INSTRUCTIONS TO FOLLOW. Select each line in the records below that contains the word "height" and copy those lines.

THE RECORDS.

>> Start

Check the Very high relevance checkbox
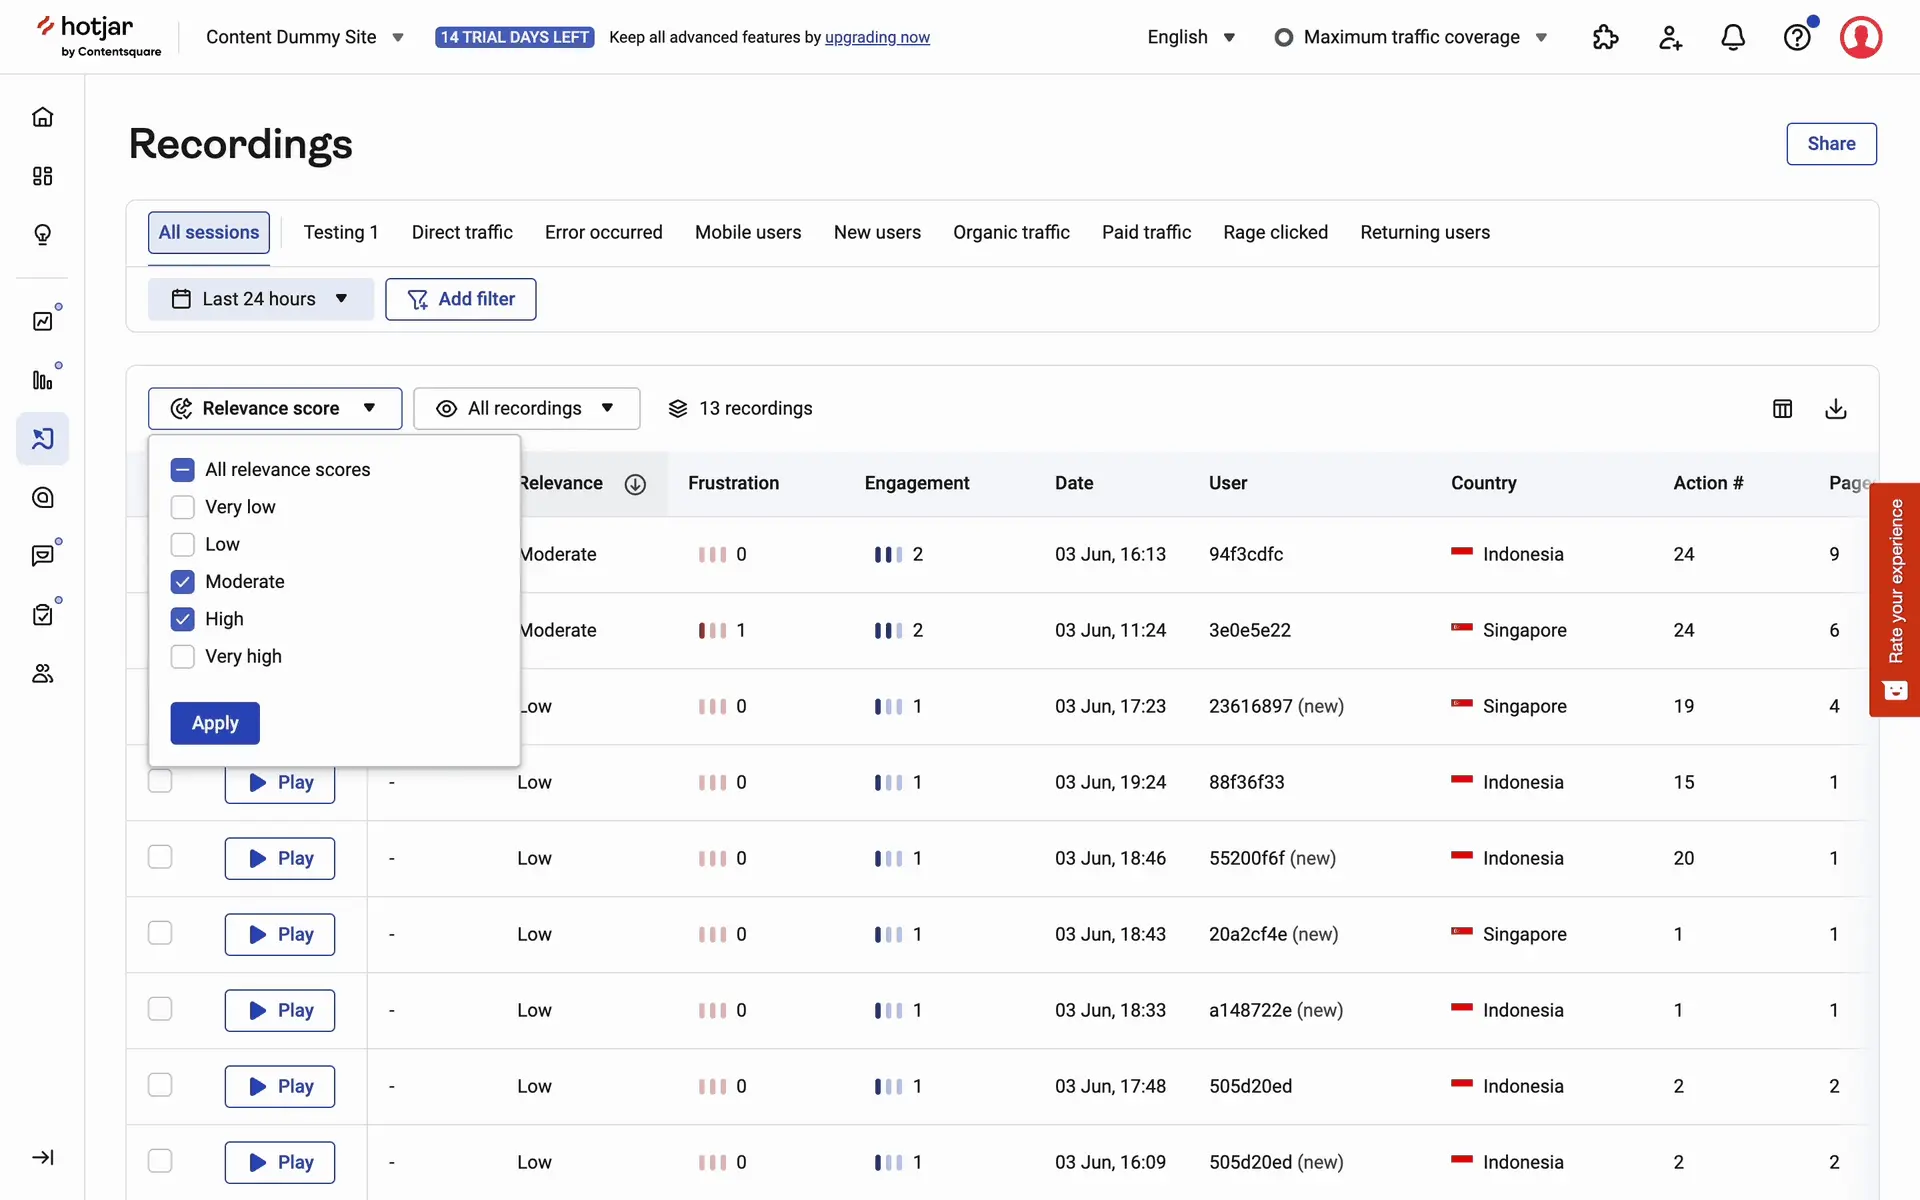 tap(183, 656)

>> End
>> Start

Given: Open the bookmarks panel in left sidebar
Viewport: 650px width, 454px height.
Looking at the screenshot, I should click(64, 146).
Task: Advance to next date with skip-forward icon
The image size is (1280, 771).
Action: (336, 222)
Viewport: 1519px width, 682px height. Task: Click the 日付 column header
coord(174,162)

>> End
>> Start

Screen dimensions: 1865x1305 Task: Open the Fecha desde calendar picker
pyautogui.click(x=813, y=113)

>> End

RESULT BELOW.
Viewport: 650px width, 454px height.
Viewport: 1519px width, 682px height. Task: Click the 日付 column header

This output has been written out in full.